▶ [Passage provided]:
[Begin]

Star Wars is a default point of comparison for Denis Villeneuve’s Dune films. This makes sense. Star Wars is shorthand for science-fantasy space opera in the popular consciousness, and Frank Herbert’s Dune was a significant influence on George Lucas’ epic blockbuster. However, watching Dune: Part Two, it is obvious that Star Wars is not Villeneuve’s primary cinematic or narrative influence in crafting his adaptation. Villeneuve is aiming at another New Hollywood classic: The Godfather.

On the surface, this might seem like a strange comparison. After all, The Godfather is a period piece about an immigrant crime family set against the backdrop of mid-20th-century America, while Dune is a futuristic epic that unfolds across multiple planets and features gigantic sandworms. In terms of genre and aesthetic, the two projects are literally worlds apart from one another. However, Francis Ford Coppola’s crime classics undoubtedly inform Villeneuve’s adaptational choices.

This is most obvious in the film’s closing moments. Paul Atreides (Timothée Chalamet) has conquered Arrakis and forced the Emperor Shaddam IV (Christopher Walken) into supplication. Shaddam falls to his knees and kisses the family ring on Paul’s finger, a gesture of complete submission. Paul’s partner, Chani (Zendaya), looks at what her lover has become. She decides that she wants no part of this. She walks out of the royal chamber, into the desert. She sets herself apart.

[End]

▶ [Provided data]:
[Begin]

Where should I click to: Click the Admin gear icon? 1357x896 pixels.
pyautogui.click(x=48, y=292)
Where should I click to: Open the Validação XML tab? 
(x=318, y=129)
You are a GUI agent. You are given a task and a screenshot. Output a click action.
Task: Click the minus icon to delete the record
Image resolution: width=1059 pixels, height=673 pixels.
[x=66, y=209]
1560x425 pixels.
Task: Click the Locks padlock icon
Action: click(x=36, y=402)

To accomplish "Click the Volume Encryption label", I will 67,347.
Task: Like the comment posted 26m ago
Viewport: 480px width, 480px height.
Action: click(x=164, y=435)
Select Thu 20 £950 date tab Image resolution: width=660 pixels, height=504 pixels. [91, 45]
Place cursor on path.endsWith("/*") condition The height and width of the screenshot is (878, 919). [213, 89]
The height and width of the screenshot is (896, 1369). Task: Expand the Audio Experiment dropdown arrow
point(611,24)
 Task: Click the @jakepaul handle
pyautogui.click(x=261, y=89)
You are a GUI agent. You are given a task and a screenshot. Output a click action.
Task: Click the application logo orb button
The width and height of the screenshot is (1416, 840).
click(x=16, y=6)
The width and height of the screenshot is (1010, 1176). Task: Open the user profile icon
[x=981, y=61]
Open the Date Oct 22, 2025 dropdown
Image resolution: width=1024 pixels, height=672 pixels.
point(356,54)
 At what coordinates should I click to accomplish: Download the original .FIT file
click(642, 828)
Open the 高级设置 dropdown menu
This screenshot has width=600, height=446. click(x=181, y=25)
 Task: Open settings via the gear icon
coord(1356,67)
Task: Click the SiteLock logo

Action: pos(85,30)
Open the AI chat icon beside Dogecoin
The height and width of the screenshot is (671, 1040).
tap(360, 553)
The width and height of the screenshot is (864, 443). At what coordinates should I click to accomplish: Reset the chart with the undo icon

[End]

▶ [Task to complete]:
Answer these questions using the passage comparing the Dune films with The Godfather.
(a) According to the passage, which New Hollywood classic is Villeneuve aiming at?
(b) Against what backdrop is The Godfather set?
(c) What does Shaddam kiss in the film's closing moments?

▶ [Correct response]:
(a) The Godfather.
(b) Mid-20th-century America.
(c) The family ring on Paul's finger.